### SOURCE RECORDS
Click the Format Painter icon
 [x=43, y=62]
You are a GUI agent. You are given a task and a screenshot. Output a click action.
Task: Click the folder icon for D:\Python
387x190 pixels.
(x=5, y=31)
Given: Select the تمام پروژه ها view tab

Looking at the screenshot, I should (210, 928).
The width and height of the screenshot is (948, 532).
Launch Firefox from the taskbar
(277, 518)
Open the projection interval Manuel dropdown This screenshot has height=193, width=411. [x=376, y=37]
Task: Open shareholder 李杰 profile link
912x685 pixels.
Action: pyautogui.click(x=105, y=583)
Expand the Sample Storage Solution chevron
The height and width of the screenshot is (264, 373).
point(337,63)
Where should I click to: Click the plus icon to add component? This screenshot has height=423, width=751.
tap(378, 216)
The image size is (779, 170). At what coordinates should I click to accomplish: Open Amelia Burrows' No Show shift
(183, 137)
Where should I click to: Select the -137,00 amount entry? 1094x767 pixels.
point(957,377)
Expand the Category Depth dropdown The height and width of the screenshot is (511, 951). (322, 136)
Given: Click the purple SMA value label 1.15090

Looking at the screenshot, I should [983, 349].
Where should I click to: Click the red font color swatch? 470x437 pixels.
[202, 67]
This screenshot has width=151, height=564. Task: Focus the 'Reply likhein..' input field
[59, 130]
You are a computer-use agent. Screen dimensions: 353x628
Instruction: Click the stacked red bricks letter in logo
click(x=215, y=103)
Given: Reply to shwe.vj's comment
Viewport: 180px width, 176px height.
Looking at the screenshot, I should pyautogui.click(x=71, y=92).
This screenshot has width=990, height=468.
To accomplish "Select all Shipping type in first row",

### TASK INSTRUCTIONS
Word for word, set down all of the records above.

### RESPONSE AREA
Click the Format Painter icon
 [x=43, y=62]
You are a GUI agent. You are given a task and a screenshot. Output a click action.
Task: Click the folder icon for D:\Python
387x190 pixels.
(x=5, y=31)
Given: Select the تمام پروژه ها view tab

Looking at the screenshot, I should (210, 928).
The width and height of the screenshot is (948, 532).
Launch Firefox from the taskbar
(277, 518)
Open the projection interval Manuel dropdown This screenshot has height=193, width=411. [x=376, y=37]
Task: Open shareholder 李杰 profile link
912x685 pixels.
Action: pyautogui.click(x=105, y=583)
Expand the Sample Storage Solution chevron
The height and width of the screenshot is (264, 373).
point(337,63)
Where should I click to: Click the plus icon to add component? This screenshot has height=423, width=751.
tap(378, 216)
The image size is (779, 170). At what coordinates should I click to accomplish: Open Amelia Burrows' No Show shift
(183, 137)
Where should I click to: Select the -137,00 amount entry? 1094x767 pixels.
point(957,377)
Expand the Category Depth dropdown The height and width of the screenshot is (511, 951). (322, 136)
Given: Click the purple SMA value label 1.15090

Looking at the screenshot, I should [983, 349].
Where should I click to: Click the red font color swatch? 470x437 pixels.
[202, 67]
This screenshot has width=151, height=564. Task: Focus the 'Reply likhein..' input field
[59, 130]
You are a computer-use agent. Screen dimensions: 353x628
Instruction: Click the stacked red bricks letter in logo
click(x=215, y=103)
Given: Reply to shwe.vj's comment
Viewport: 180px width, 176px height.
Looking at the screenshot, I should pyautogui.click(x=71, y=92).
This screenshot has width=990, height=468.
To accomplish "Select all Shipping type in first row",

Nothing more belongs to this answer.